问题
I am trying to use bvp4c to solve a system of 4 odes. The issue is that one of the boundaries is unknown.
Can bvp4c handle this? In my code L is the unknown I am solving for.
I get an error message printed below.
function mat4bvp
L = 8;
solinit = bvpinit(linspace(0,L,100),@mat4init);
sol = bvp4c(@mat4ode,@mat4bc,solinit);
sint = linspace(0,L);
Sxint = deval(sol,sint);
end
% ------------------------------------------------------------
function dtdpdxdy = mat4ode(s,y,L)
Lambda = 0.3536;
dtdpdxdy = [y(2)
-sin(y(1)) + Lambda*(L-s)*cos(y(1))
cos(y(1))
sin(y(1))];
end
% ------------------------------------------------------------
function res = mat4bc(ya,yb,L)
res = [ ya(1)
ya(2)
ya(3)
ya(4)
yb(1)];
end
% ------------------------------------------------------------
function yinit = mat4init(s)
yinit = [ cos(s)
0
0
0
];
end
Unfortunately I get the following error message ;
>> mat4bvp
Not enough input arguments.
Error in mat4bvp>mat4ode (line 13)
-sin(y(1)) + Lambda*(L-s)*cos(y(1))
Error in bvparguments (line 105)
testODE = ode(x1,y1,odeExtras{:});
Error in bvp4c (line 130)
bvparguments(solver_name,ode,bc,solinit,options,varargin);
Error in mat4bvp (line 4)
sol = bvp4c(@mat4ode,@mat4bc,solinit);
回答1:
One trick to transform a variable end point into a fixed one is to change the time scale. If x'(t)=f(t,x(t)) is the differential equation, set t=L*s, s from 0 to 1, and compute the associated differential equation for y(s)=x(L*s)
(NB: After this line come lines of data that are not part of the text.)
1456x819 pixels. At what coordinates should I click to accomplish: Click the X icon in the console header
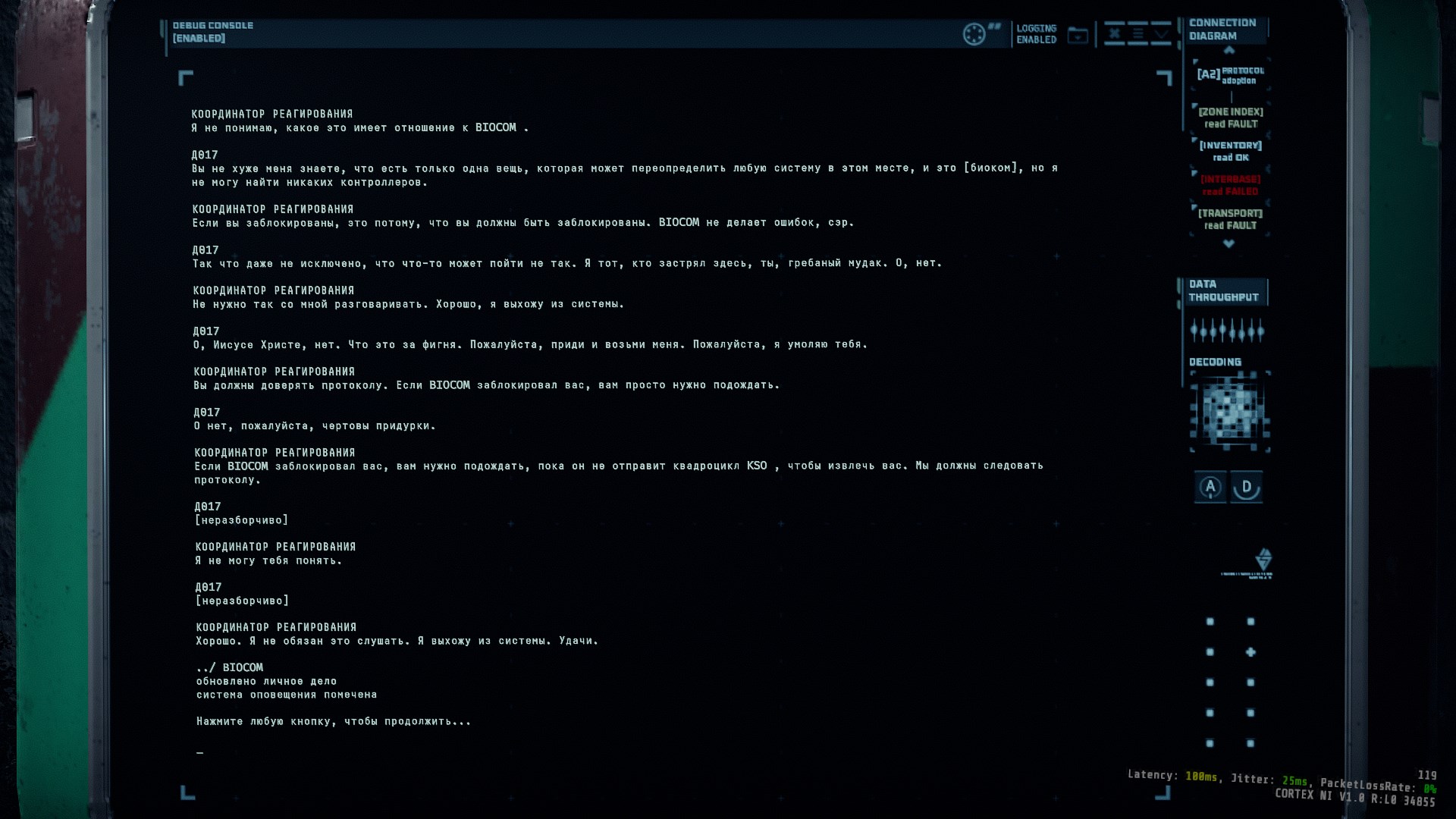[x=1114, y=33]
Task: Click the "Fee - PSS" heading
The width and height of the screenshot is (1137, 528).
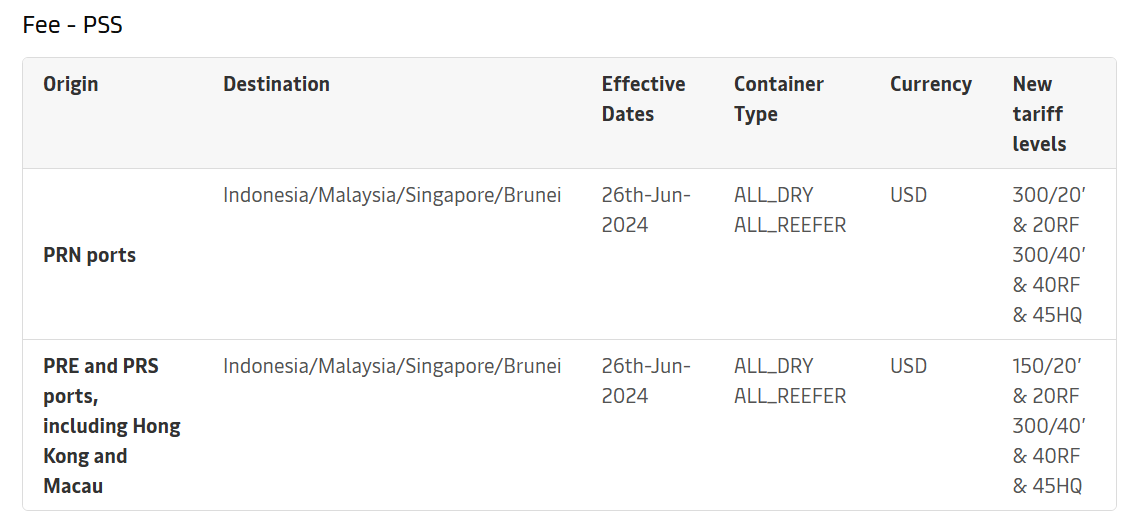Action: [72, 25]
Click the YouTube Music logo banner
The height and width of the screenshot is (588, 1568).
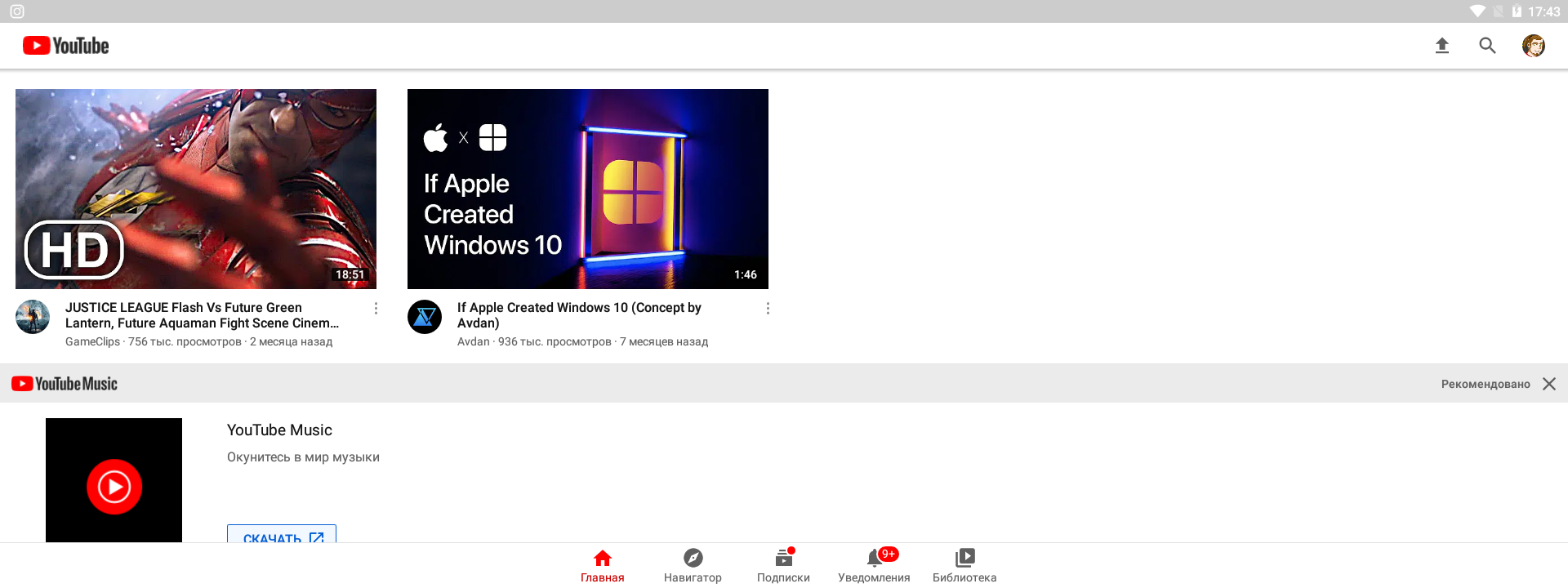tap(65, 384)
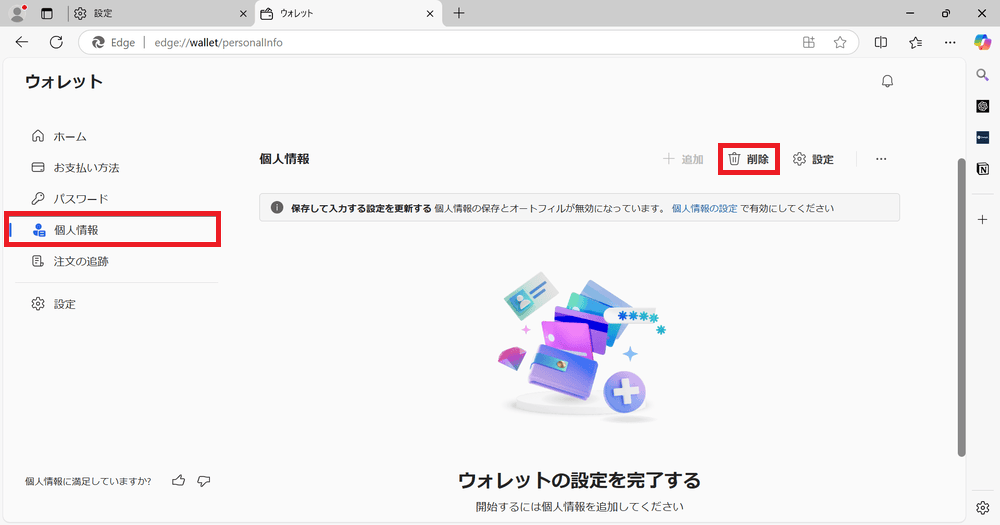Viewport: 1000px width, 525px height.
Task: Expand the three-dot menu next to 設定
Action: click(881, 159)

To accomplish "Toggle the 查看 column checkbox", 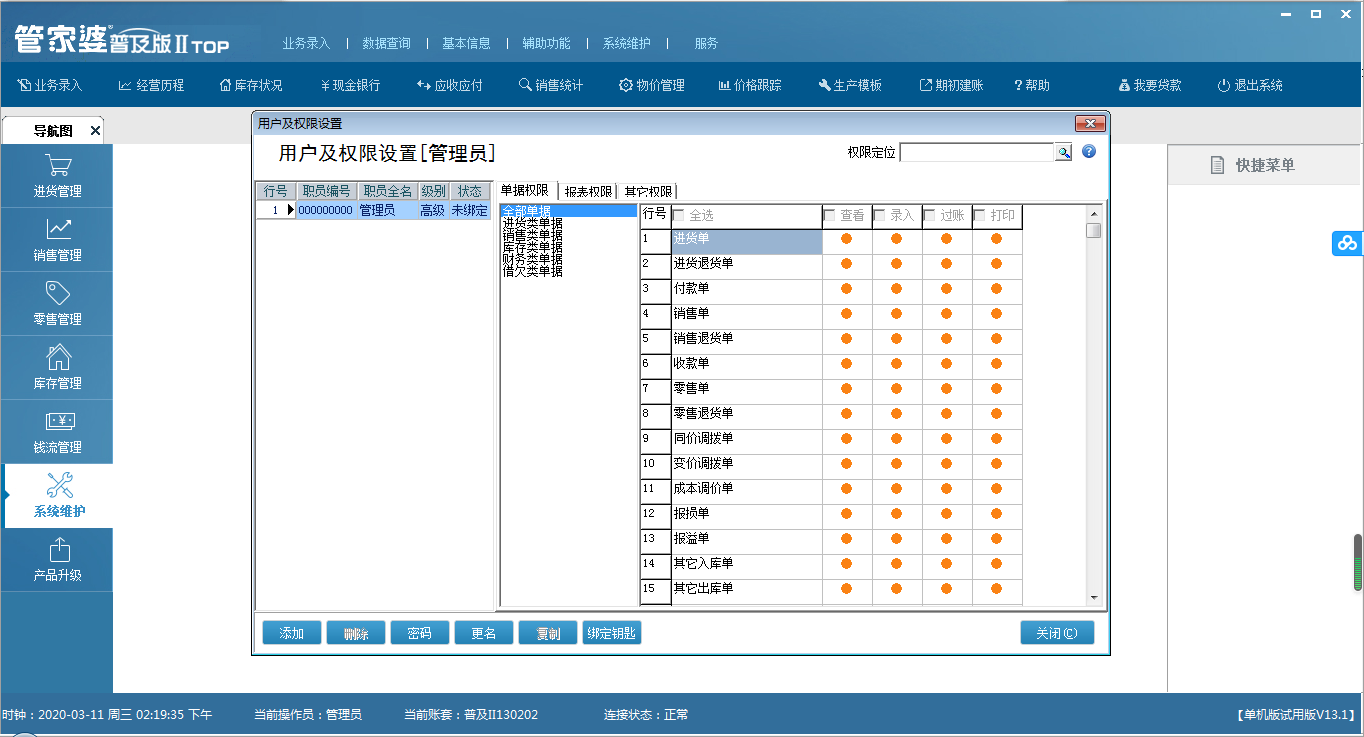I will (x=829, y=216).
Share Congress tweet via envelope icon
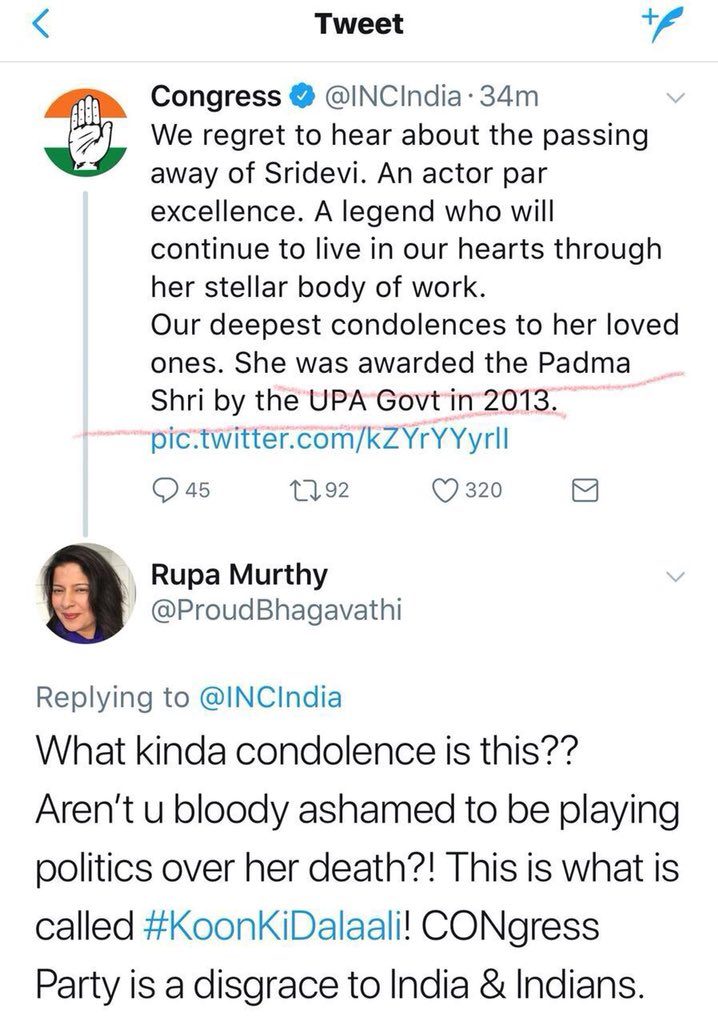The width and height of the screenshot is (718, 1024). (x=585, y=490)
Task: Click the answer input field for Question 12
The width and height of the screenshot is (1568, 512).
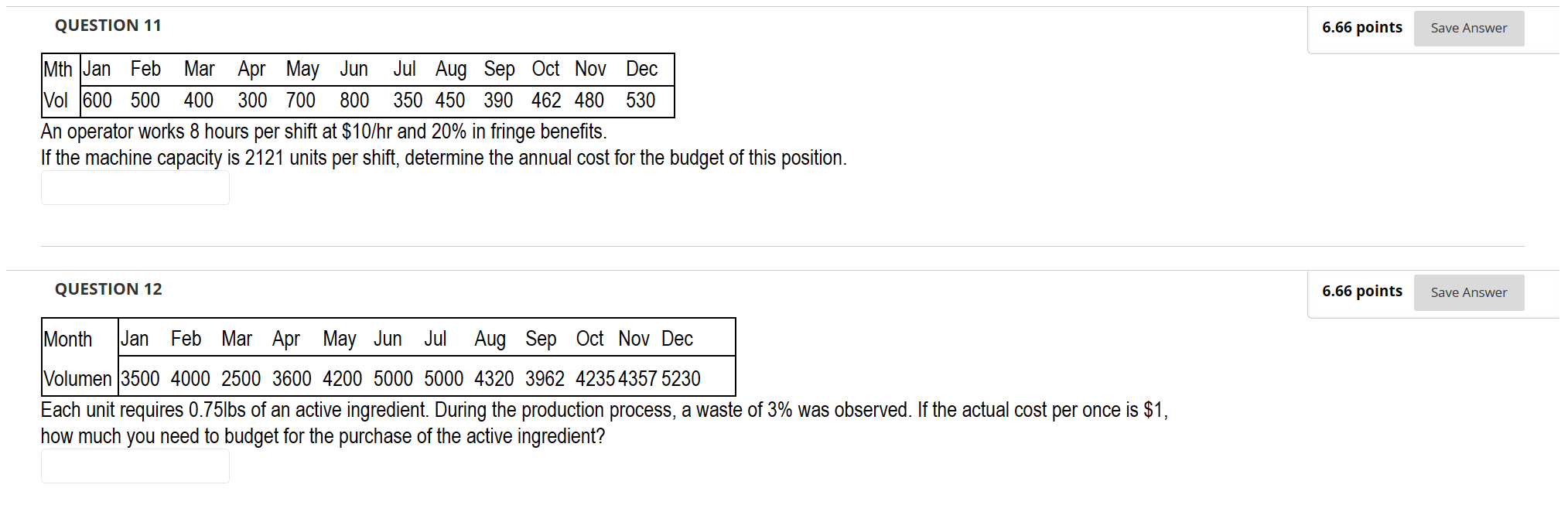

y'(s)=L*x'(L*s)=L*f(L*s,y(s))
The next trick to employ is to transform the global variable into a part of the differential equation by computing it as constant function. So the new system is
[ y'(s), L'(s) ] = [ L(s)*f(L(s)*s,y(s)), 0 ]
and the value of L occurs as additional free left or right boundary value, increasing the number of variables = dimension of the state vector to the number of boundary conditions.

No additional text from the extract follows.